Lula rebate Trump no G7: 'Não se meta nas eleições do Brasil'

Durante a cúpula do G7, o presidente Lula reagiu às declarações de Donald Trump, que classificou o Brasil como "politicamente perigoso". Lula pediu que Trump não se intrometesse nas eleições brasileiras, defendendo a soberania nacional e a lisura do sistema eleitoral do país.
Lula rebate Trump no G7: 'Não se meta nas eleições do Brasil'

Lula rebate Trump no G7: ‘Não se meta nas eleições do Brasil’ Lula transformou a cúpula do G7 em ringue diplomático: ao ouvir Donald Trump classificar o Brasil como “um pouco perigoso politicamente”, devolveu na mesma moeda e mandou o recado – as eleições brasileiras não são assunto da Casa Branca.

O enquadramento de Lula

Na coletiva em Genebra, Lula marcou posição: Trump “não pode violar a soberania e se meter nas eleições brasileiras” e deve respeitar o “código de ética entre as nações”. Reforçou o sistema de urnas eletrônicas, dizendo que não há país com eleições “mais tranquilas, mais leves e menos conturbadas” e que o resultado sai em até duas horas.
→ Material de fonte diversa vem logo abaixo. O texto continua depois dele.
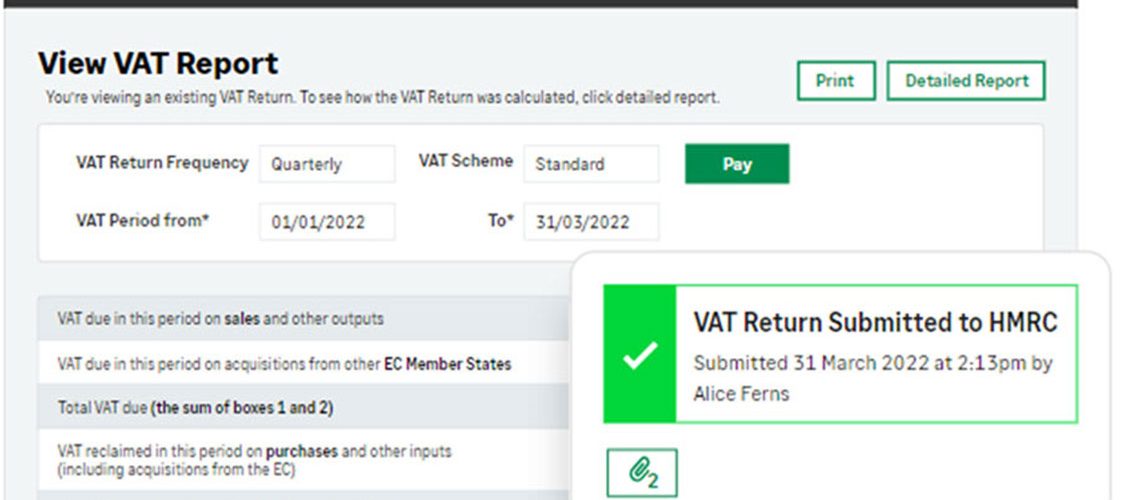Click the detailed report instruction text
This screenshot has width=1121, height=500.
click(382, 97)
Para o Planalto, as falas de Trump acendem “sinal de alerta” para possível interferência externa, exigindo reação “rápida e contundente”.

Diplomatas ainda lembram: “o Brasil não é uma Venezuela” e as instituições têm musculatura para segurar pressão de Washington.

Trump, os Bolsonaro e a desinformação

Trump misturou fatos e boatos ao dizer que “prenderam o Bolsonaro Jr.”, supostamente bem nas pesquisas, por uma fala no Texas – confundindo a condenação de Eduardo Bolsonaro no STF com uma prisão de Flávio, pré-candidato ao Planalto. Para colunistas, o republicano virou “artilheiro da campanha de Lula”, chutando contra os próprios aliados ao demonstrar desconhecimento do cenário brasileiro. A Fórum carimbou Trump como “rei das fake news” por espalhar uma “sequência de mentiras grotescas” sobre o Brasil em plena cúpula do G7.

A narrativa da oposição

Na direita, o enquadro de Lula é apresentado como destempero. Sites bolsonaristas descrevem o presidente “visivelmente abalado” ao “ir pra cima” de Trump com o “não se meta nas eleições do Brasil”. Para esse campo, Lula teria “aberto fogo” contra o aliado da família Bolsonaro e pode provocar “consequências graves”.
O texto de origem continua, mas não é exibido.